La revalorisation des montants minimaux des allocations d’activité partielle a été annoncée pour entrer en vigueur dès le 1er novembre 2024. Cette mesure concerne à la fois l’allocation d’activité partielle et celle d’activité partielle de longue durée, visant à soutenir les salariés en cas de chômage partiel.
Rappel : qu’est-ce que l’activité partielle ?
L’activité partielle (aussi appelée chômage partiel) est un dispositif permettant à une entreprise confrontée à des difficultés économiques temporaires de réduire ou suspendre son activité tout en maintenant ses salariés dans l’emploi. L’État prend alors en charge une partie des rémunérations non versées, via le versement d’allocations aux employeurs, qui les reversent à leurs salariés sous forme d’indemnités.
Il existe deux régimes distincts :
- L’activité partielle classique (AP) : pour des difficultés conjoncturelles ponctuelles ;
- L’activité partielle de longue durée (APLD) : pour des baisses d’activité durables mais non définitives, avec un engagement de maintien dans l’emploi.
Les nouveaux montants minimaux applicables depuis le 1er novembre 2024
Cette révision des montants minimaux vise à offrir une meilleure protection aux salariés confrontés à une réduction de leur activité professionnelle. En augmentant les allocations, le gouvernement souhaite garantir un meilleur niveau de revenu pour les employés impactés par des difficultés économiques.
Le montant minimal de l’indemnité d’activité partielle versée au salarié ne peut être inférieur au SMIC horaire net. Avec la revalorisation du SMIC au 1er novembre 2024, ce plancher a donc mécaniquement été relevé. Cela garantit que chaque heure chômée indemnisée ne peut descendre en dessous d’un seuil protecteur, quelle que soit la situation contractuelle du salarié.

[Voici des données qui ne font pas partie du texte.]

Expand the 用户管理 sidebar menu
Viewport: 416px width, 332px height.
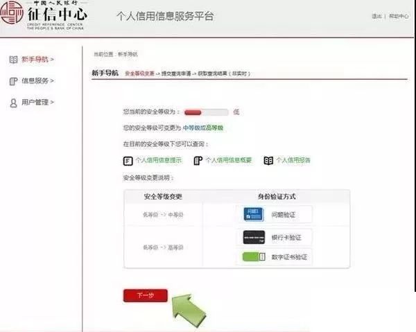pyautogui.click(x=37, y=103)
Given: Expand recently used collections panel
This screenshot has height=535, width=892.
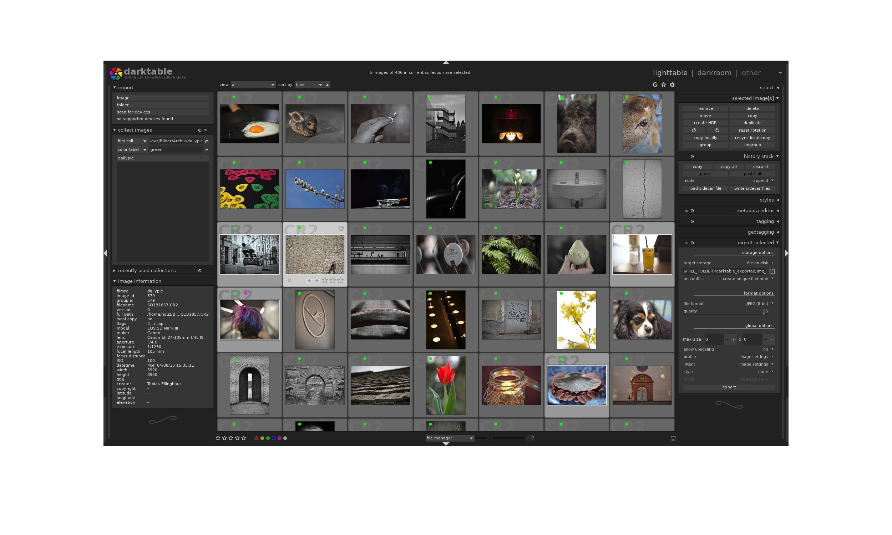Looking at the screenshot, I should pyautogui.click(x=146, y=271).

Comment est calculée l’indemnité d’activité partielle ?
Le salarié placé en activité partielle perçoit une indemnité égale à 60 % de sa rémunération brute horaire pour chaque heure chômée, dans la limite de 4,5 fois le SMIC. Pour les accords APLD, ce taux est porté à 70 %. Dans tous les cas, l’indemnité ne peut être inférieure au SMIC net horaire.
Les nouvelles dispositions concernant les heures chômées s’appliquent à partir du 1er novembre 2024, assurant une aide financière plus conséquente pour les salariés en situation de chômage partiel. Cette évolution permet aux travailleurs de mieux faire face à cette période en limitant l’impact sur leur pouvoir d’achat.
Obligations des entreprises
Il est essentiel pour les entreprises de se tenir informées de ces changements et de s’assurer de respecter les nouvelles règles en matière d’allocations d’activité partielle. Les employeurs doivent :
- Mettre à jour leurs calculs d’indemnisation pour tenir compte des nouveaux planchers ;
- Effectuer leurs demandes d’autorisation préalable auprès de la DREETS (Direction Régionale de l’Économie, de l’Emploi, du Travail et des Solidarités) ;
- Déclarer chaque mois les heures chômées via le portail activitepartielle.emploi.gouv.fr ;
- Conserver tous les justificatifs pendant 6 ans en cas de contrôle.
FAQ sur l’activité partielle
Quelle est la différence entre AP et APLD ?
L’AP classique est adaptée aux difficultés passagères ; l’APLD requiert un accord collectif et offre un taux d’indemnisation plus favorable (70 % au lieu de 60 %) en échange d’engagements de maintien dans l’emploi sur la durée.
L’indemnité d’activité partielle est-elle soumise à cotisations ?
L’indemnité est soumise à la CSG et à la CRDS, mais elle est exonérée de cotisations de Sécurité sociale et de cotisations retraite dans la plupart des cas.
Combien de temps peut durer une période d’activité partielle ?
L’AP classique peut être autorisée pour une durée maximale de 6 mois renouvelables ; l’APLD peut s’étendre jusqu’à 24 mois sur une période de 36 mois.